### Exercise requirements
Your answer should hold exactly the lines from the line containing "Given: Click the 退出 logout button" through the end of the entries that follow.

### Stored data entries
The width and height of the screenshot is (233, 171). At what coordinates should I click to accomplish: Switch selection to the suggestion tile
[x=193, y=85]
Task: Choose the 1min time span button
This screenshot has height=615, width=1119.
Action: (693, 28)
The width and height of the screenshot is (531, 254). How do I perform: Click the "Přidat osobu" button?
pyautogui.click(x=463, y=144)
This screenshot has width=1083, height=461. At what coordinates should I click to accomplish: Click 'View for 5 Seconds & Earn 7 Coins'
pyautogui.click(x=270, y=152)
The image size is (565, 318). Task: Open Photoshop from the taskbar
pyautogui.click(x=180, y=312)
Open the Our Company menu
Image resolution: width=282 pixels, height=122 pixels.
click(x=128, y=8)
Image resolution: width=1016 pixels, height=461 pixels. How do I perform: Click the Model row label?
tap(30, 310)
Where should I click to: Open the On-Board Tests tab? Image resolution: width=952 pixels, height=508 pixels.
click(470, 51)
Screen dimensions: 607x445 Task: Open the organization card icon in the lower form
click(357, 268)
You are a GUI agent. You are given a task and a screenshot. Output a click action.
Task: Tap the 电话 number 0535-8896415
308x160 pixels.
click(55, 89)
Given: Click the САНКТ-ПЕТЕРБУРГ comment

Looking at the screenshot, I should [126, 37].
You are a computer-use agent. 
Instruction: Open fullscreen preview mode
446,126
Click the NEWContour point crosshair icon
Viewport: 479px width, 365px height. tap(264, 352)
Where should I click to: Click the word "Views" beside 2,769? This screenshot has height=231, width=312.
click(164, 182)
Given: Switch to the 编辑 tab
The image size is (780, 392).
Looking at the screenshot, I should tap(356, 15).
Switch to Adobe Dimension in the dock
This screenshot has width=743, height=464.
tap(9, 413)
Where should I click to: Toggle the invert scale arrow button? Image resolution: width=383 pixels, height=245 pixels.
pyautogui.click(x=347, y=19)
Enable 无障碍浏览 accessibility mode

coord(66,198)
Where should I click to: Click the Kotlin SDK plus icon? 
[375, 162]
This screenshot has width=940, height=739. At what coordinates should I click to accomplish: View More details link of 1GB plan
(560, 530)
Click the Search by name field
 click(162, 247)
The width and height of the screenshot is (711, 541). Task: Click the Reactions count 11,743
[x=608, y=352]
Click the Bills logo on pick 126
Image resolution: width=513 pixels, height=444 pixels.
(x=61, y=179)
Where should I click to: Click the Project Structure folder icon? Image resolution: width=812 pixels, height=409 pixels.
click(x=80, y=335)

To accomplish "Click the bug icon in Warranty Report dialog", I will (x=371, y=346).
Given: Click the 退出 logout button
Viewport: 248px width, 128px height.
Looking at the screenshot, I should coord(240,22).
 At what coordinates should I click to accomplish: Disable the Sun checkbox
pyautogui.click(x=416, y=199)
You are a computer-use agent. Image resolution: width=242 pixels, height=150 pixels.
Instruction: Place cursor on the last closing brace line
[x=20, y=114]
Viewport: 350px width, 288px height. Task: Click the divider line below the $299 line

### Result for this task
Given: Click the 退出 logout button
Viewport: 248px width, 128px height.
Looking at the screenshot, I should coord(240,22).
 At what coordinates should I click to accomplish: Disable the Sun checkbox
pyautogui.click(x=416, y=199)
You are a computer-use agent. Image resolution: width=242 pixels, height=150 pixels.
Instruction: Place cursor on the last closing brace line
[x=20, y=114]
Viewport: 350px width, 288px height. Task: Click the divider line below the $299 line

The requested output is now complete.